Please set down every record exactly as it appears below.

Collected data entries:
• • • •

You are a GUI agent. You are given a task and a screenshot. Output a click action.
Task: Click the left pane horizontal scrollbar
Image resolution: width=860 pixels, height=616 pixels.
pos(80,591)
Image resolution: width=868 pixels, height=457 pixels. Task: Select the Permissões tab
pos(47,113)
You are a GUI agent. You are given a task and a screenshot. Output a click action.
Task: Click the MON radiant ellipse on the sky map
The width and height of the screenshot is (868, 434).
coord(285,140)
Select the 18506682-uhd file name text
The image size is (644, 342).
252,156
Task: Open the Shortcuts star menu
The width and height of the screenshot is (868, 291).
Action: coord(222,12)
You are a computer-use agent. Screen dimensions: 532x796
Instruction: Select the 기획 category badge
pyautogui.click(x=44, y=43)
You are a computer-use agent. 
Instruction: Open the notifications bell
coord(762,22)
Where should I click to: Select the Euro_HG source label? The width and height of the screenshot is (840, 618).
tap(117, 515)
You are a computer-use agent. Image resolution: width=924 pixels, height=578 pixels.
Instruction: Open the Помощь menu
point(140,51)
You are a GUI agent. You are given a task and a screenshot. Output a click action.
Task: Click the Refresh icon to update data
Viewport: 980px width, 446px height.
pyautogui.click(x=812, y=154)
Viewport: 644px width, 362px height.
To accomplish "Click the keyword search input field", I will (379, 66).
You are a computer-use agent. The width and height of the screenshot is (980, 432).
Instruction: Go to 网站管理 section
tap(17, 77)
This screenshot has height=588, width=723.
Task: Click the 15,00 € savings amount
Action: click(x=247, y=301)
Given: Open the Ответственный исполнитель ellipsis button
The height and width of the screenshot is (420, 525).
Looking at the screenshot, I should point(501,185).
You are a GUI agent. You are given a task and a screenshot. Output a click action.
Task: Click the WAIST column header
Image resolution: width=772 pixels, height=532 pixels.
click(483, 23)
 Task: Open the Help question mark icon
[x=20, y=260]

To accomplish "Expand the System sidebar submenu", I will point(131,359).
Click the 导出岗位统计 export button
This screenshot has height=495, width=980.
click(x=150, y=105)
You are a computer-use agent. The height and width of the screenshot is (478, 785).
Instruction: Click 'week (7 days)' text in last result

• • • •

Reply to the exercise:
You are a GUI agent. You are given a task and a screenshot. Output a click action.
Task: Click the left pane horizontal scrollbar
Image resolution: width=860 pixels, height=616 pixels.
pos(80,591)
Image resolution: width=868 pixels, height=457 pixels. Task: Select the Permissões tab
pos(47,113)
You are a GUI agent. You are given a task and a screenshot. Output a click action.
Task: Click the MON radiant ellipse on the sky map
The width and height of the screenshot is (868, 434).
coord(285,140)
Select the 18506682-uhd file name text
The image size is (644, 342).
252,156
Task: Open the Shortcuts star menu
The width and height of the screenshot is (868, 291).
Action: coord(222,12)
You are a computer-use agent. Screen dimensions: 532x796
Instruction: Select the 기획 category badge
pyautogui.click(x=44, y=43)
You are a computer-use agent. 
Instruction: Open the notifications bell
coord(762,22)
Where should I click to: Select the Euro_HG source label? The width and height of the screenshot is (840, 618).
tap(117, 515)
You are a computer-use agent. Image resolution: width=924 pixels, height=578 pixels.
Instruction: Open the Помощь menu
point(140,51)
You are a GUI agent. You are given a task and a screenshot. Output a click action.
Task: Click the Refresh icon to update data
Viewport: 980px width, 446px height.
pyautogui.click(x=812, y=154)
Viewport: 644px width, 362px height.
To accomplish "Click the keyword search input field", I will (379, 66).
You are a computer-use agent. The width and height of the screenshot is (980, 432).
Instruction: Go to 网站管理 section
tap(17, 77)
This screenshot has height=588, width=723.
Task: Click the 15,00 € savings amount
Action: click(x=247, y=301)
Given: Open the Ответственный исполнитель ellipsis button
The height and width of the screenshot is (420, 525).
Looking at the screenshot, I should point(501,185).
You are a GUI agent. You are given a task and a screenshot. Output a click action.
Task: Click the WAIST column header
Image resolution: width=772 pixels, height=532 pixels.
click(483, 23)
 Task: Open the Help question mark icon
[x=20, y=260]

To accomplish "Expand the System sidebar submenu", I will point(131,359).
Click the 导出岗位统计 export button
This screenshot has height=495, width=980.
click(x=150, y=105)
You are a computer-use agent. The height and width of the screenshot is (478, 785).
Instruction: Click 'week (7 days)' text in last result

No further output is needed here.